A key factor in that antifragility is liquidity on the talent market. For many Silicon Valley-based ventures, turnover is so high and growth is so fast that entrepreneurs are on a constant hiring spree. For those who lose their jobs because one startup fails, Silicon Valley makes it easy to rebound and find a new job in an instant. Thus failure is good news from an employee’s perspective: it means you don’t need to stick with a company that’s struggling, instead heading off to swiftly join one that is thriving. 

That situation doesn’t exist in Europe. Many startups are hiring, of course, but growth rates are not as high and funding is much less lavish. And importantly, the European startup world is not as dense as Silicon Valley. Sure, there are many jobs for you, somewhere in Europe, if your startup has just gone bust. 

But joining that rising star in, say, London comes with a high price: You need to move there, have your plus-one find a new job, find a new school for your kids in a country where they don’t speak the language, and explain your foreign credit history to a suspicious landlord. (Plus, just wait for Brexit, when you’ll also get to deal with those endless immigration forms.)

Cashing out culture

For entrepreneurs themselves, Silicon Valley has another way of providing safety for those who fail. It has become common practice for founders to cash out a portion of their stock when they raise a Series B round and beyond. It wasn’t always so common, though. Back in 2011, there was a public clash between Chamath Palihapitiya, an early Facebook employee turned venture capitalist, and the founders of Airbnb. Palihapitiya thought it was unfair to investors and bad for the company that the founders intended to partially cash out as part of Airbnb’s $112M Series B and as a result, passed on investing - something that, in hindsight, he probably regrets

This debate will sound familiar to entrepreneurs across Europe. Many venture capitalists do not want capital they deploy be used to provide cash for founders, instead preferring it to go towards company growth. 

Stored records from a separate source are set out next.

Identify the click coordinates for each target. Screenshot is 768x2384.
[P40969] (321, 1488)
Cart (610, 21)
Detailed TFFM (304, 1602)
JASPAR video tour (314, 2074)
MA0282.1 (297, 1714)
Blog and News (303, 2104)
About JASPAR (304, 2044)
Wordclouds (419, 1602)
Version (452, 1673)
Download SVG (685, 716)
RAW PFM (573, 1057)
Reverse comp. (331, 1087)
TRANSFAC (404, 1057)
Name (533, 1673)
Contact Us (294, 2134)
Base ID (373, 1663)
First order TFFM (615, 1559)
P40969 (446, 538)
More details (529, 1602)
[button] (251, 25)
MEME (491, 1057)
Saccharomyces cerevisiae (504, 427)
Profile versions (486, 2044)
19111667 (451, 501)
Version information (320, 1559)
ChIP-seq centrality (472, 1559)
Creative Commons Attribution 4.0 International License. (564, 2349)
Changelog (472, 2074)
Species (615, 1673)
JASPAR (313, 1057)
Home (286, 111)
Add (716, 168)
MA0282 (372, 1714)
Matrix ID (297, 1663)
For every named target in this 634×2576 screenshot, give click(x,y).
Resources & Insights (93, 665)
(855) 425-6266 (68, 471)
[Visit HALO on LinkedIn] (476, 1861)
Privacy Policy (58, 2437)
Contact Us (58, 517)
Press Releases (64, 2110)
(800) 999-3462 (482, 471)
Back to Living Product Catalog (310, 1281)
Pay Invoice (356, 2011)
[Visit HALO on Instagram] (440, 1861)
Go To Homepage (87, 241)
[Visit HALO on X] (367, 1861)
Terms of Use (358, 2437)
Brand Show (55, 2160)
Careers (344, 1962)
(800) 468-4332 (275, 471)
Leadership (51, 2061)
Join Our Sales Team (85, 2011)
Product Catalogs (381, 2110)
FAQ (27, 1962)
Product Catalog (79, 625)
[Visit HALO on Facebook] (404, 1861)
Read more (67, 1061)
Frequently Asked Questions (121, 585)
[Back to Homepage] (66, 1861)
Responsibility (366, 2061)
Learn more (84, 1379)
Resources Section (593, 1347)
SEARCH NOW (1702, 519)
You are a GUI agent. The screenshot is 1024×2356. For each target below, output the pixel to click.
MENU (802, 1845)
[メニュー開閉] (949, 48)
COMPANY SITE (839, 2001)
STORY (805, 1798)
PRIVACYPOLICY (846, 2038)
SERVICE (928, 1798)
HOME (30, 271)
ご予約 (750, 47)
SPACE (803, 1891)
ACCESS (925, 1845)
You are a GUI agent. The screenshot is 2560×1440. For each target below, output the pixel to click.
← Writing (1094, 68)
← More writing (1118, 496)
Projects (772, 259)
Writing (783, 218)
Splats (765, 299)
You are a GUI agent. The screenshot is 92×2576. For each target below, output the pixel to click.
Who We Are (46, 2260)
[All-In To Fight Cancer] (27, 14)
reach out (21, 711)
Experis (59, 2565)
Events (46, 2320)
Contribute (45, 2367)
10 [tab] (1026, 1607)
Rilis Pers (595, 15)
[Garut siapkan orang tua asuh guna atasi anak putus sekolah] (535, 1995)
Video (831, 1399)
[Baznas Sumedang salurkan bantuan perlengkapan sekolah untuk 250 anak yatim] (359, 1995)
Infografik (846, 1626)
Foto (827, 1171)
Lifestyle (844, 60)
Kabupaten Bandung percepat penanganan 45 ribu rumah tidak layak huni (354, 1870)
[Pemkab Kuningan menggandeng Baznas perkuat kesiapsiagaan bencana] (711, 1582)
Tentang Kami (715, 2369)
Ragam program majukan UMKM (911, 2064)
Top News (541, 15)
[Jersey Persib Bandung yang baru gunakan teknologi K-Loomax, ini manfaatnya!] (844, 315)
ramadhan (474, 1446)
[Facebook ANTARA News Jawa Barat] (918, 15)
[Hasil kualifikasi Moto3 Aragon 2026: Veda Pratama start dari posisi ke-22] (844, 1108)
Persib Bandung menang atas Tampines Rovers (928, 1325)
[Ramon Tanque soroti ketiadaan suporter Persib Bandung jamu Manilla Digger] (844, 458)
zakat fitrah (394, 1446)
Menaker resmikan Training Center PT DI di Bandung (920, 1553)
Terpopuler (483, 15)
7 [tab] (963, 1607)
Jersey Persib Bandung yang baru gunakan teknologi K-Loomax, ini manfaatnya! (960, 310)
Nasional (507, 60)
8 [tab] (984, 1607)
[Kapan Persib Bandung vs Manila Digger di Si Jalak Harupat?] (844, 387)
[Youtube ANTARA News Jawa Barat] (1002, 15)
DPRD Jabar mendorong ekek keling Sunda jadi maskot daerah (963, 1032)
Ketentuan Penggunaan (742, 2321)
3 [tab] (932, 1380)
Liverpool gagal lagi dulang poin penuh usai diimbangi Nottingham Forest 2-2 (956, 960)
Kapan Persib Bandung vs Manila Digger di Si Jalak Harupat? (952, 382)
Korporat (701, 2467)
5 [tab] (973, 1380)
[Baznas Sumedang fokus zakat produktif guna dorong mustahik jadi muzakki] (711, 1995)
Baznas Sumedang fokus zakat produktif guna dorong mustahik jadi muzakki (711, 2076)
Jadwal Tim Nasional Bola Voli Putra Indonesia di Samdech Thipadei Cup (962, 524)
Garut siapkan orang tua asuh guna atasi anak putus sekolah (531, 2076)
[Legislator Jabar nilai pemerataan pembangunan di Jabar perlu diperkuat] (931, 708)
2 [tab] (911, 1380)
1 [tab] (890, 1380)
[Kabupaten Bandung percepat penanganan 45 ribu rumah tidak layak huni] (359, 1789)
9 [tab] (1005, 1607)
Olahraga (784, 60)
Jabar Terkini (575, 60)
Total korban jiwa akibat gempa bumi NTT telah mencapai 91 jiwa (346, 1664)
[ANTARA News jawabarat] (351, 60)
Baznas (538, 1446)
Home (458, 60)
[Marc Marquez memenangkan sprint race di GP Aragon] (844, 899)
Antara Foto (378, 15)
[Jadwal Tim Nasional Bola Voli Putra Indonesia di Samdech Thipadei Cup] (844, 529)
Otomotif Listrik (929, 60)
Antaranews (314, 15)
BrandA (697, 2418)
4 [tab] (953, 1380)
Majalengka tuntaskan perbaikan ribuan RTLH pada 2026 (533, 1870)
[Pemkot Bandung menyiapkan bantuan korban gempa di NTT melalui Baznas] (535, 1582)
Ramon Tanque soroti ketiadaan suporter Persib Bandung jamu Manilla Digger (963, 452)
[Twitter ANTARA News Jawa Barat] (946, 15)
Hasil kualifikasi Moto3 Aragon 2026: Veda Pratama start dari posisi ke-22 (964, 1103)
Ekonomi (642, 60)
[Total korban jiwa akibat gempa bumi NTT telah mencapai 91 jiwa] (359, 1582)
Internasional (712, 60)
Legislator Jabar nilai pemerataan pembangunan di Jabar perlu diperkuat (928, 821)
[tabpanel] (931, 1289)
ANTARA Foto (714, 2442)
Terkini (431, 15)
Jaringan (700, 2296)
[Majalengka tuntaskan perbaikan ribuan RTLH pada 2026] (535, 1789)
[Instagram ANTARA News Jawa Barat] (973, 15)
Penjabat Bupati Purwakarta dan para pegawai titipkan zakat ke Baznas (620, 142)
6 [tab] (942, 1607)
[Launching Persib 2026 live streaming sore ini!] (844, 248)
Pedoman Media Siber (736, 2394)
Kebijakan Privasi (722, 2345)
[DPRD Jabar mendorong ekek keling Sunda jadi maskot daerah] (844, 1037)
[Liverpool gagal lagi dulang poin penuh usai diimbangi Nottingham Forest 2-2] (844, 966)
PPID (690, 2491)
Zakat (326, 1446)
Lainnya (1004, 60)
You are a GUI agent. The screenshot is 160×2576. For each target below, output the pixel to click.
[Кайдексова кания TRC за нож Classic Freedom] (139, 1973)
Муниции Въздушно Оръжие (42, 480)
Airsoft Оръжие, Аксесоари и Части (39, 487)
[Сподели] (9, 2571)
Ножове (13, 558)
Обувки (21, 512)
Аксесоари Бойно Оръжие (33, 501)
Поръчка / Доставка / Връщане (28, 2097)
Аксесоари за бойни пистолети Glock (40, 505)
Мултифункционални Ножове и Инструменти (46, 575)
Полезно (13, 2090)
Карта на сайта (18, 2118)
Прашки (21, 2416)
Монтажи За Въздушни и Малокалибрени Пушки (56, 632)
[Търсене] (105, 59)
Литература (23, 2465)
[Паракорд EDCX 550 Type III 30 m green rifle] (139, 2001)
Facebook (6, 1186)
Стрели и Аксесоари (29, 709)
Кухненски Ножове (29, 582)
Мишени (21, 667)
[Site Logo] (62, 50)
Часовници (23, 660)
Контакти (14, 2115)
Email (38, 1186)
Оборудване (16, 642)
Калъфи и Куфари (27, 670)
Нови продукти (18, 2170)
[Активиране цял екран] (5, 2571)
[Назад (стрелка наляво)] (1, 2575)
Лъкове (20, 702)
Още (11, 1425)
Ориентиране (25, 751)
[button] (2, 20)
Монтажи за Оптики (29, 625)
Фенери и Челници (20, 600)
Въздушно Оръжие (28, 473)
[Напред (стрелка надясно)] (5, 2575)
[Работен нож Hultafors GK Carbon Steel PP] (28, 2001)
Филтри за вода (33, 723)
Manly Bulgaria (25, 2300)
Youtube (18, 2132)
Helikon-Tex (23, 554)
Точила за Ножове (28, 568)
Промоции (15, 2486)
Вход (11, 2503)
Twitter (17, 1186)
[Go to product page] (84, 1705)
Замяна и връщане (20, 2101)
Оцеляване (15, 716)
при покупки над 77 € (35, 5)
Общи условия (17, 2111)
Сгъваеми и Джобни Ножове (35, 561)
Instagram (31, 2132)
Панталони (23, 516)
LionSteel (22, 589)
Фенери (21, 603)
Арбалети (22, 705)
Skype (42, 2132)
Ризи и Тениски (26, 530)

But those feeble investors miss the point of founders cashing out. Most entrepreneurs tie up every resource they have in their companies, under the form of common stock. As a result, every time they need to take a bold risk on the business front, they (rightfully) have the impression that they’re gambling with their entire life. And since most of them are not that crazy, they sometimes decide not to take the risk. They’ve made promises to their spouse, or to their colleagues, or to their friends, and they don’t want to lose it all (reputation, marriage, and wealth) in one go.

Risk or die

The issue is that tech companies must take more risks. Unlike 20th-century companies, they enjoy what economists call increasing returns to scale. From a competitive standpoint, this means that on every market, one startup is destined to race ahead and seize a dominant position, while all the others are bound to go bust or be acquired. Getting to the point where you beat all competitors at a large scale and reap those infinite rewards requires a lot of crazy risk-taking. And entrepreneurs are not ready for such risk-taking if they’re going to lose literally everything should their startup fail.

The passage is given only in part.